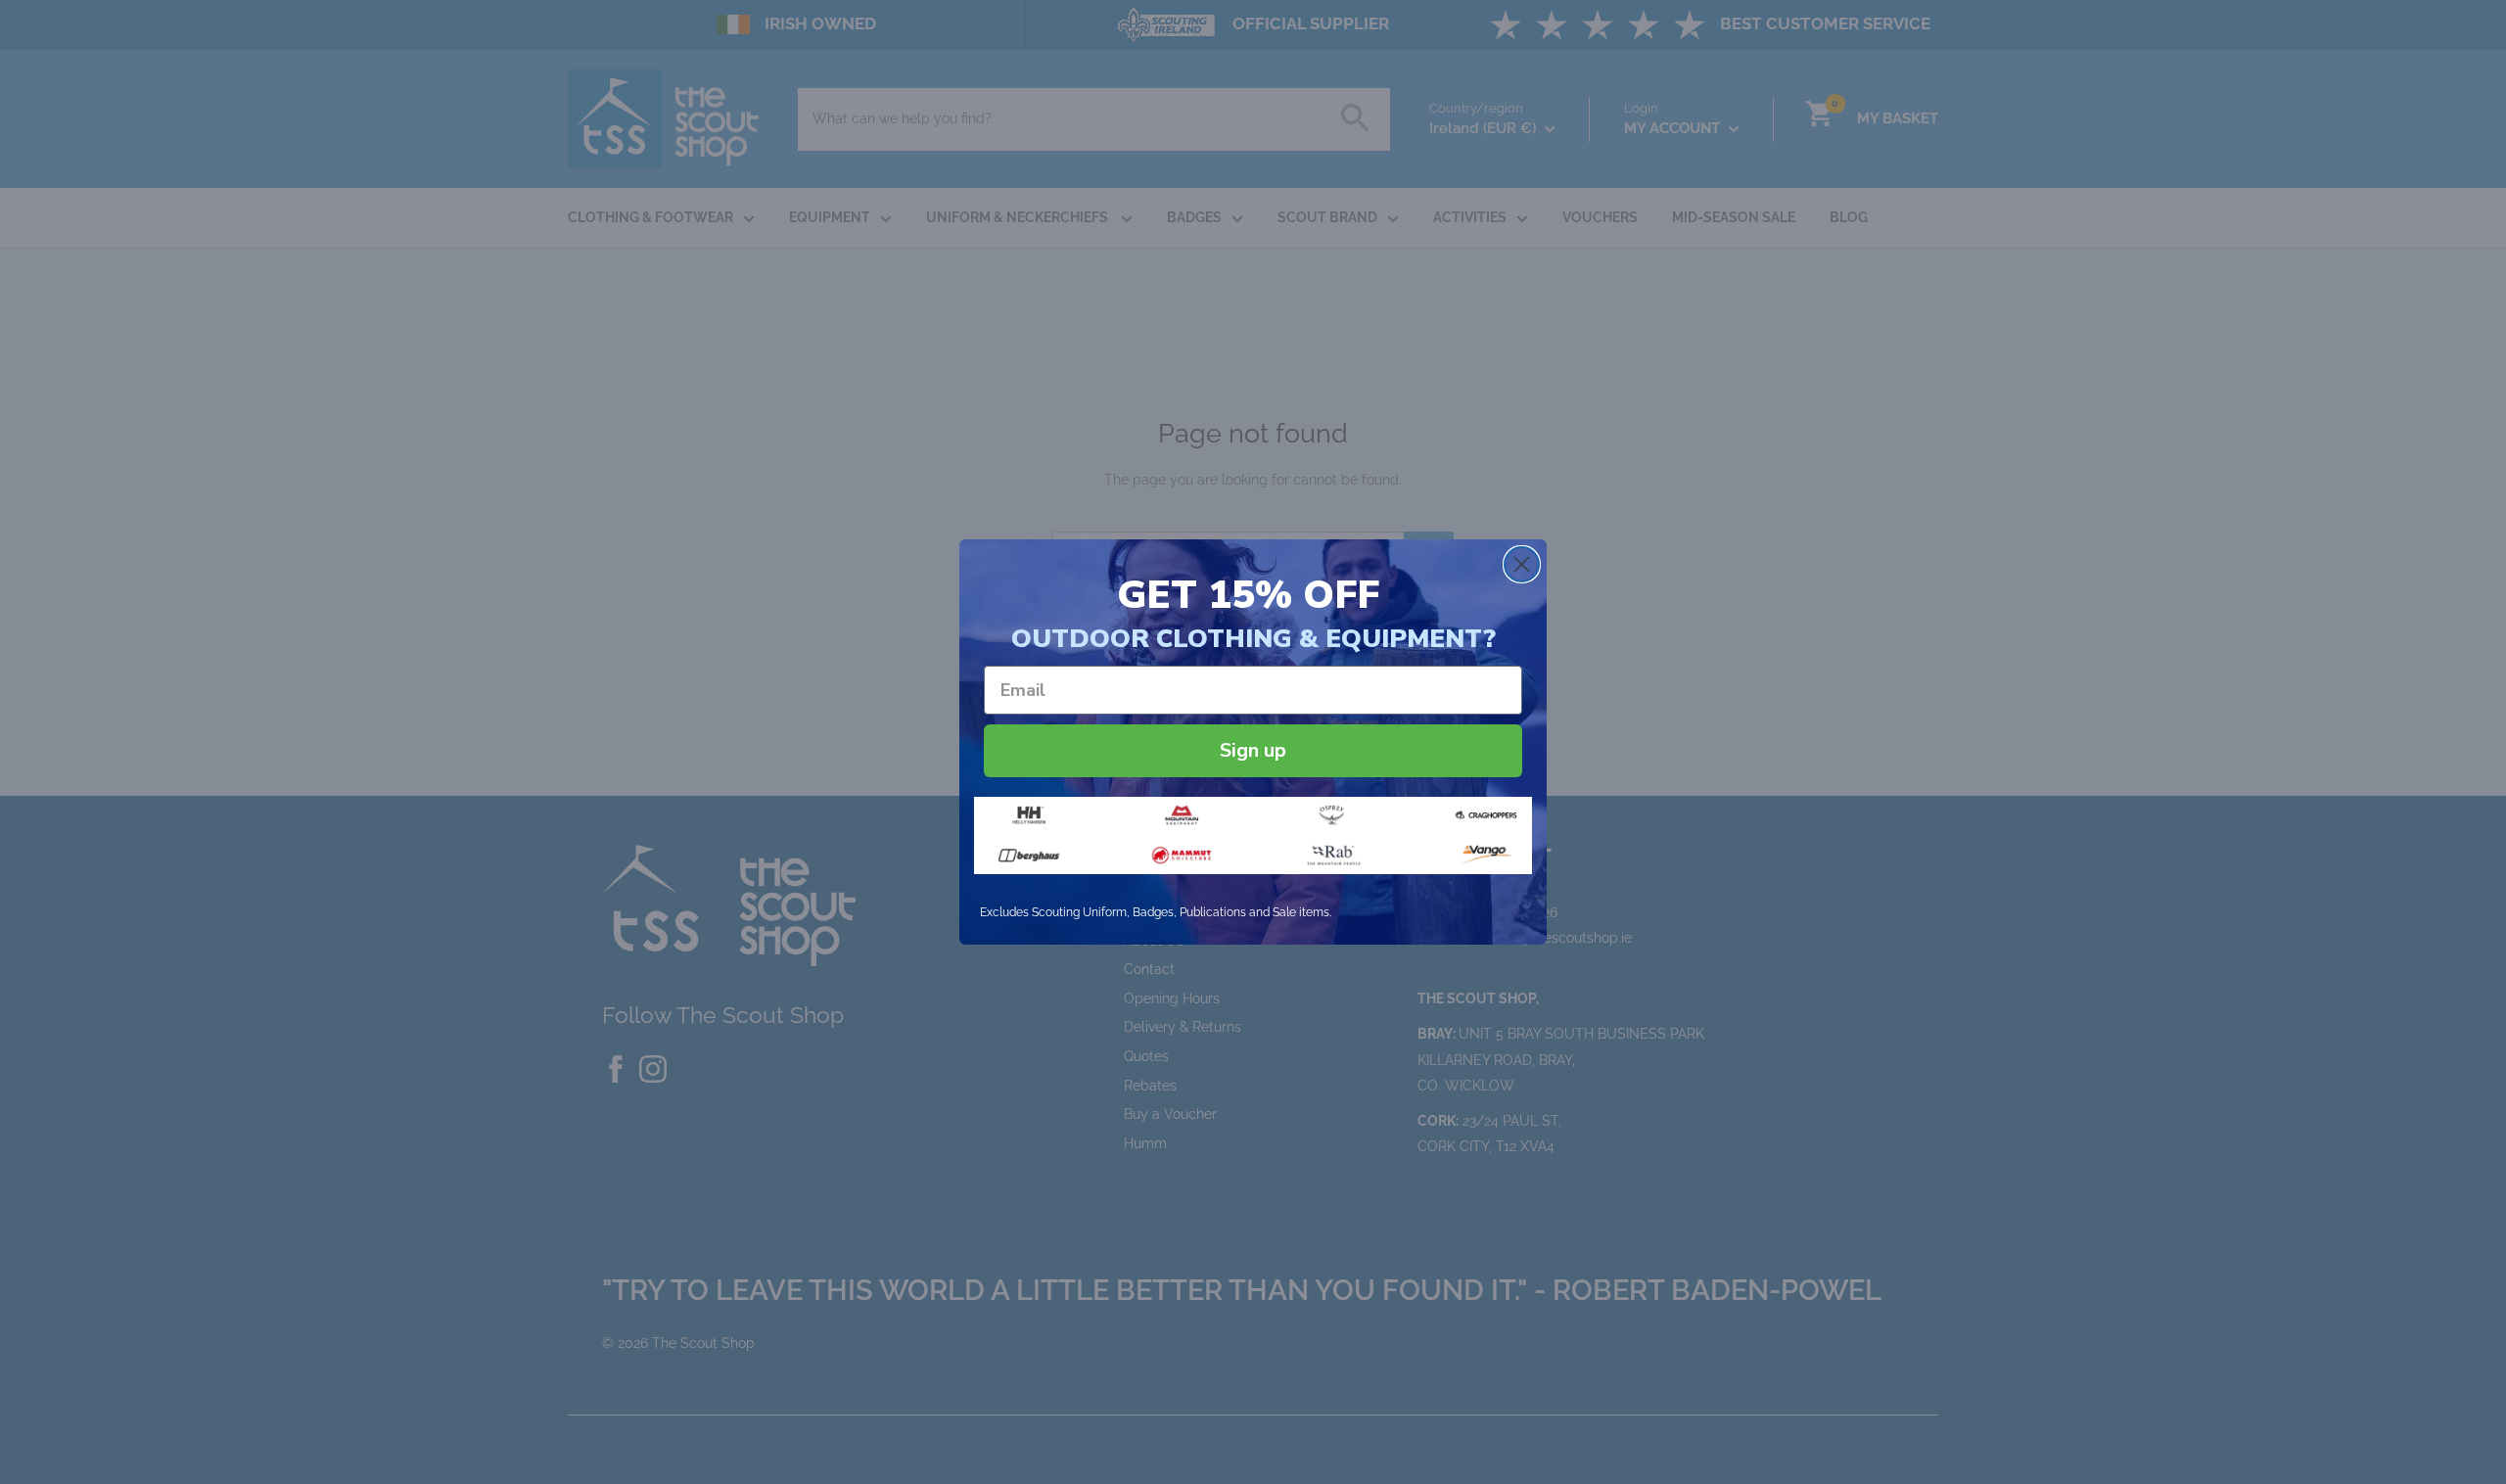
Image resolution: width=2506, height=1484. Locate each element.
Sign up (1253, 750)
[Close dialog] (1522, 564)
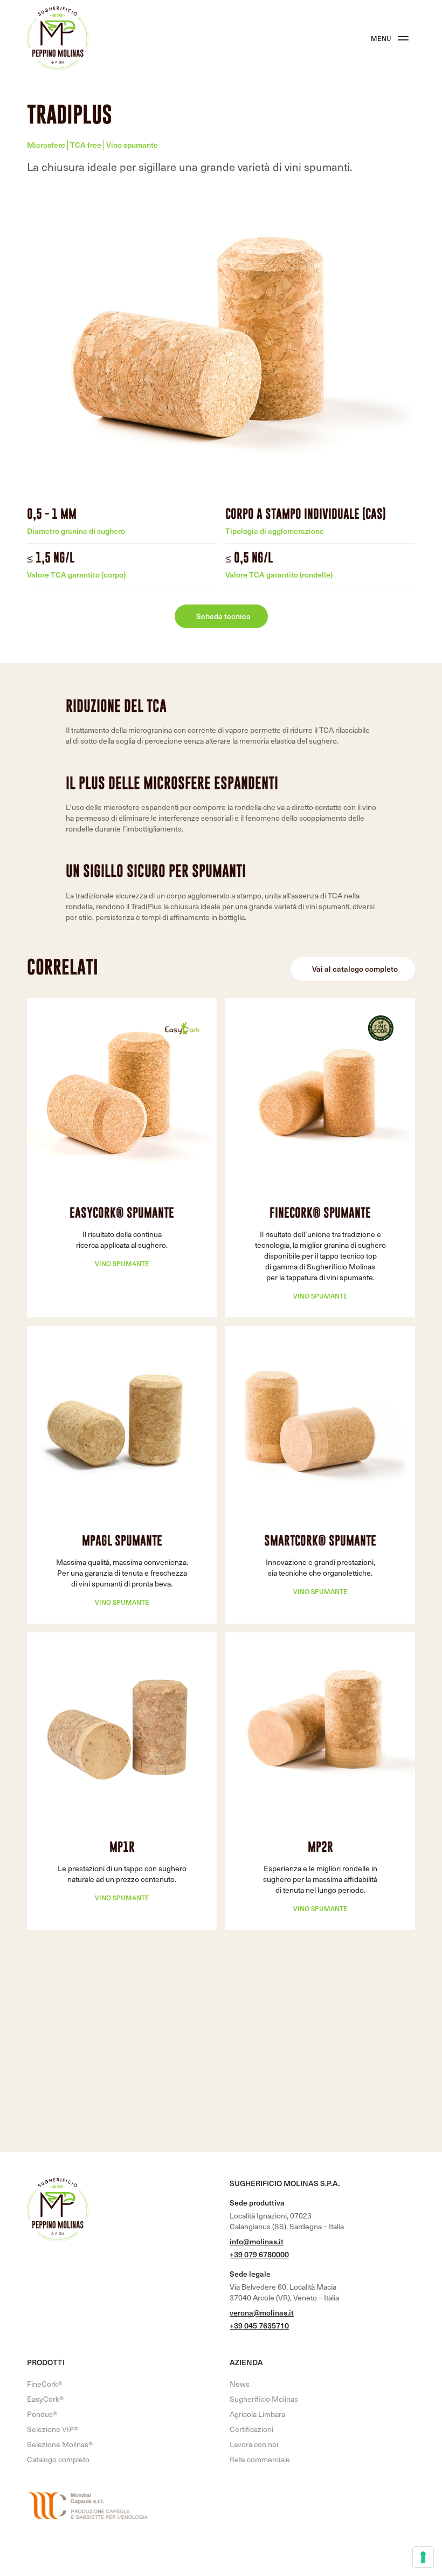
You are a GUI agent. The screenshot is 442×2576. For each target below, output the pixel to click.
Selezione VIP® (52, 2429)
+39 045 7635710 (259, 2325)
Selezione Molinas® (60, 2444)
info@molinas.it (257, 2241)
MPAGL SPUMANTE (122, 1540)
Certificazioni (251, 2429)
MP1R (122, 1846)
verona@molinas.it (262, 2312)
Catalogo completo (58, 2459)
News (240, 2384)
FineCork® (44, 2384)
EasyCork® (45, 2399)
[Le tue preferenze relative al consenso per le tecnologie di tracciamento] (423, 2557)
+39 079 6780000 (259, 2254)
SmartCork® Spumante (320, 1540)
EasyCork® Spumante (122, 1212)
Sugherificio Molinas (264, 2399)
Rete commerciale (260, 2459)
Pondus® (42, 2414)
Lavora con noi (254, 2444)
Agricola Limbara (257, 2414)
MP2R (320, 1846)
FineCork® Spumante (320, 1212)
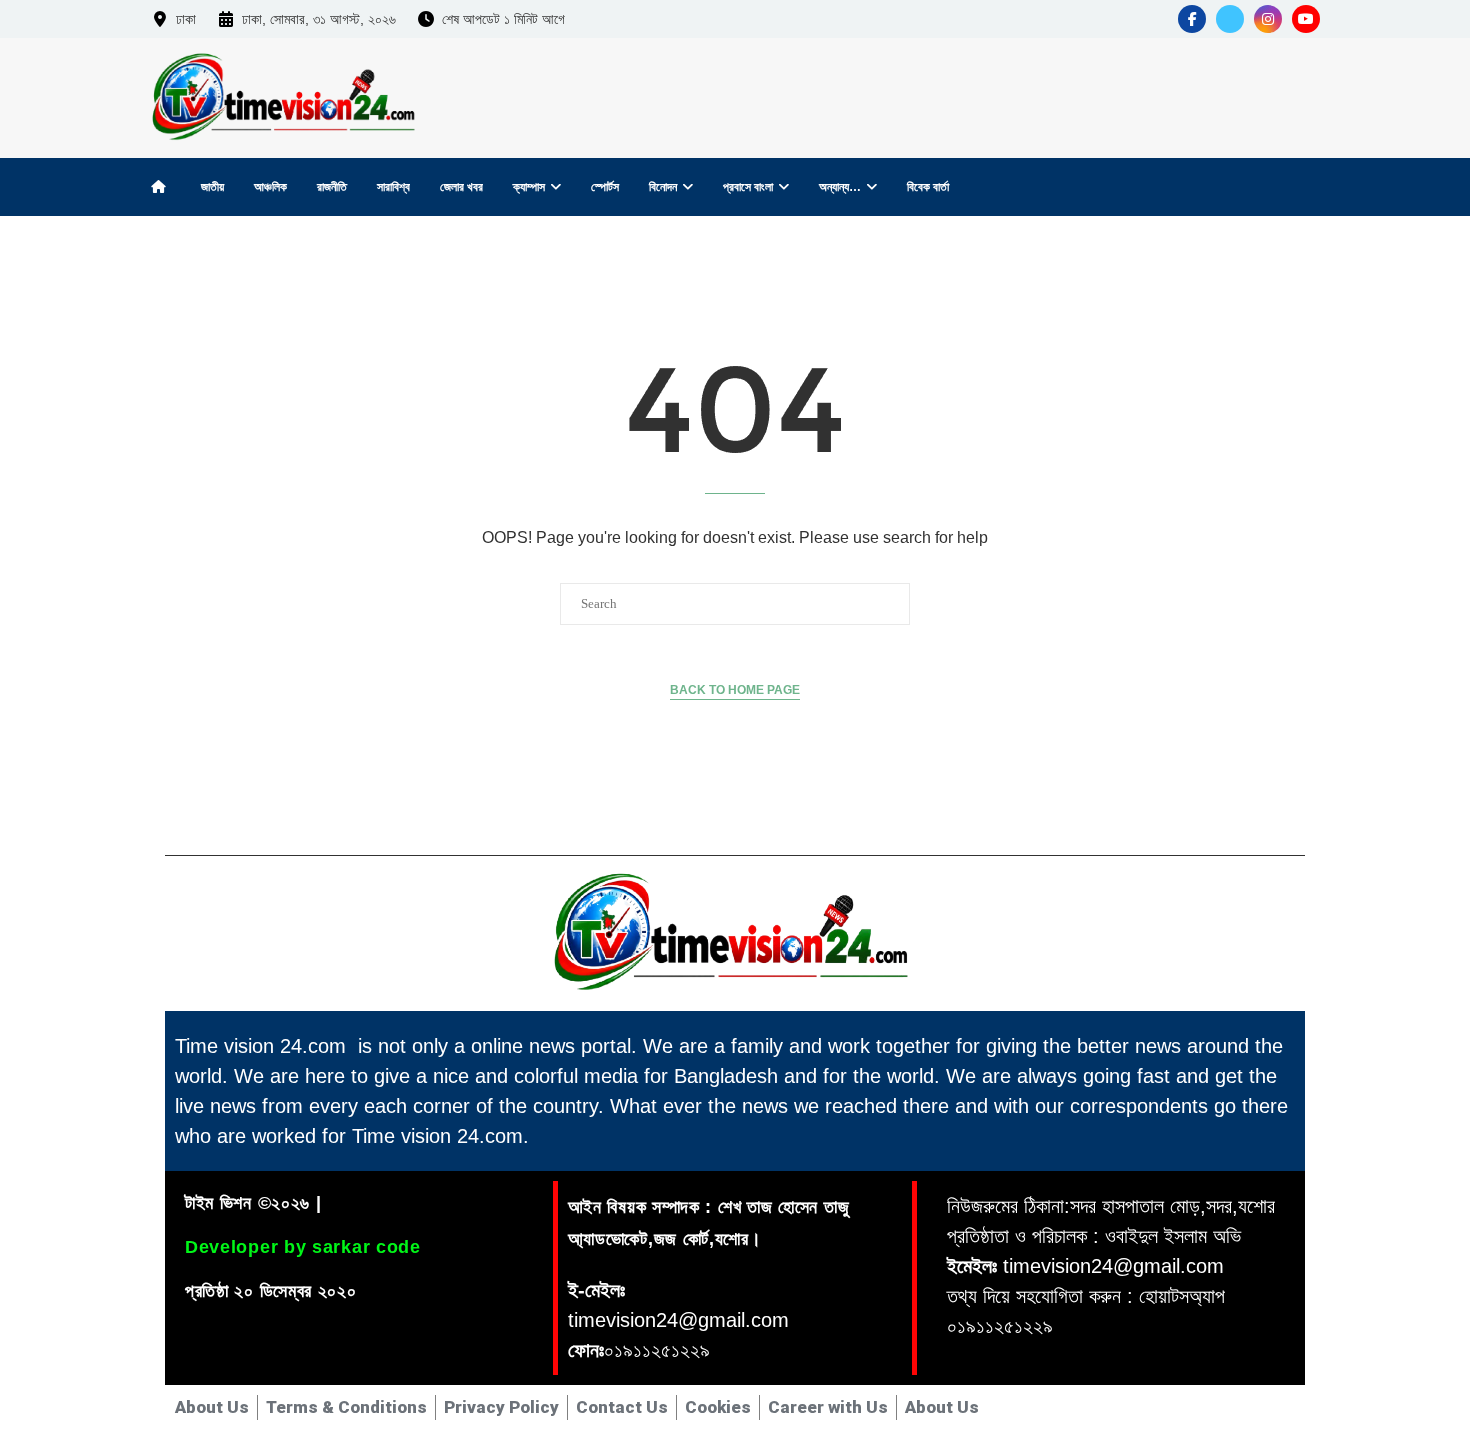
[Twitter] (1230, 19)
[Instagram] (1268, 19)
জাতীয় (212, 187)
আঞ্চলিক (270, 187)
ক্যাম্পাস (529, 187)
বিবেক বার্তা (928, 187)
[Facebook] (1192, 19)
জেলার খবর (461, 187)
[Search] (1300, 186)
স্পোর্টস (605, 187)
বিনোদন (663, 187)
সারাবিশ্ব (393, 187)
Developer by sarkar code (303, 1247)
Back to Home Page (735, 690)
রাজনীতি (332, 187)
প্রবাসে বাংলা (748, 187)
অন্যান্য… (840, 187)
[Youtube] (1306, 19)
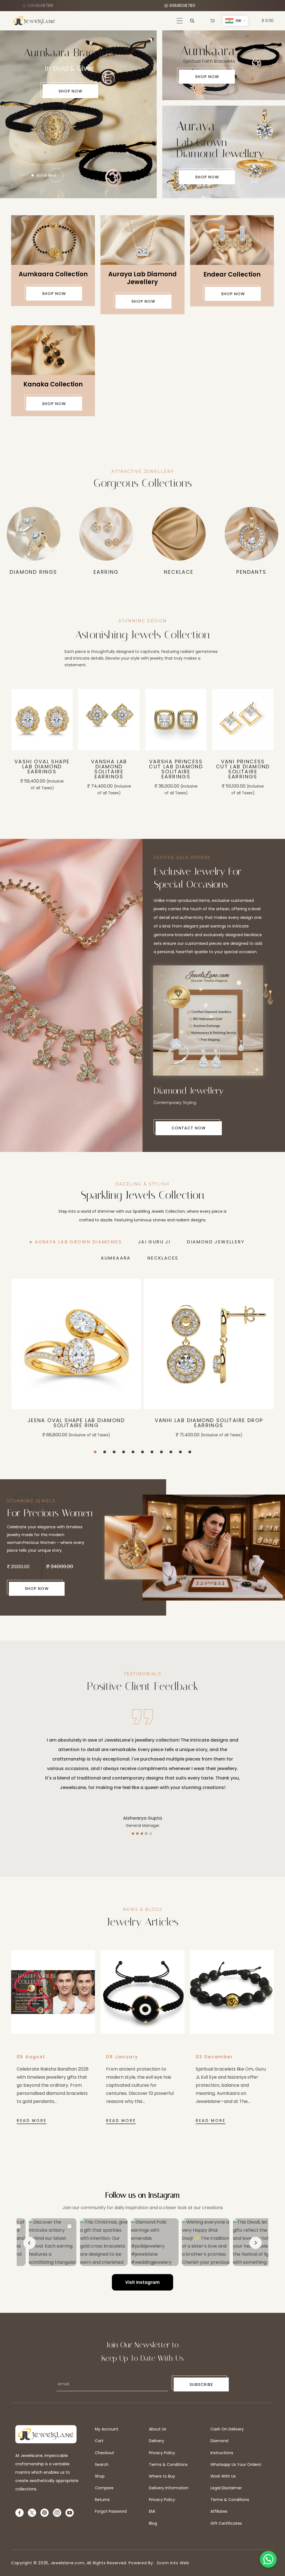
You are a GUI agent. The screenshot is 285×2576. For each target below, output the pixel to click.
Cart (99, 2441)
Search (102, 2464)
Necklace (33, 572)
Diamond (219, 2441)
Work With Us (223, 2476)
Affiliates (218, 2511)
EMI (152, 2511)
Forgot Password (111, 2511)
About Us (157, 2429)
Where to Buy (162, 2476)
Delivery (156, 2441)
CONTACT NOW (188, 1128)
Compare (104, 2488)
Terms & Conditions (168, 2464)
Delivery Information (168, 2488)
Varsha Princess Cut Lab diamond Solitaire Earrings (109, 769)
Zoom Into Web (171, 2563)
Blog (153, 2523)
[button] (180, 21)
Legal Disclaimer (226, 2488)
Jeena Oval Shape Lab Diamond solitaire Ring (76, 1423)
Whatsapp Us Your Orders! (235, 2464)
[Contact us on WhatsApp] (268, 2559)
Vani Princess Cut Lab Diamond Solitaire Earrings (176, 769)
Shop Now (207, 76)
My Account (106, 2429)
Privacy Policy (162, 2453)
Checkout (104, 2453)
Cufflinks (179, 572)
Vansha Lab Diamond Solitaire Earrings (42, 769)
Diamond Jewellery (251, 572)
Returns (102, 2499)
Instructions (221, 2453)
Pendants (106, 572)
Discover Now (77, 163)
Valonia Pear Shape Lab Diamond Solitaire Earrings (243, 771)
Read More (31, 2120)
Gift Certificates (226, 2523)
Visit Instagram (142, 2282)
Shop (100, 2476)
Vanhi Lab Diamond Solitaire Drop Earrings (209, 1423)
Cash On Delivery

What you should do: Using the records above, write out exactly the lines between the one holding "You are a GUI agent. The screenshot is 285×2576." and the one holding "Jeena Oval Shape", inclusive; leave everything else out.

Solution for this task:
You are a GUI agent. The screenshot is 285×2576. For each target below, output the pixel to click.
Cart (99, 2441)
Search (102, 2464)
Necklace (33, 572)
Diamond (219, 2441)
Work With Us (223, 2476)
Affiliates (218, 2511)
EMI (152, 2511)
Forgot Password (111, 2511)
About Us (157, 2429)
Where to Buy (162, 2476)
Delivery (156, 2441)
CONTACT NOW (188, 1128)
Compare (104, 2488)
Terms & Conditions (168, 2464)
Delivery Information (168, 2488)
Varsha Princess Cut Lab diamond Solitaire Earrings (109, 769)
Zoom Into Web (171, 2563)
Blog (153, 2523)
[button] (180, 21)
Legal Disclaimer (226, 2488)
Jeena Oval Shape Lab Diamond solitaire Ring (76, 1423)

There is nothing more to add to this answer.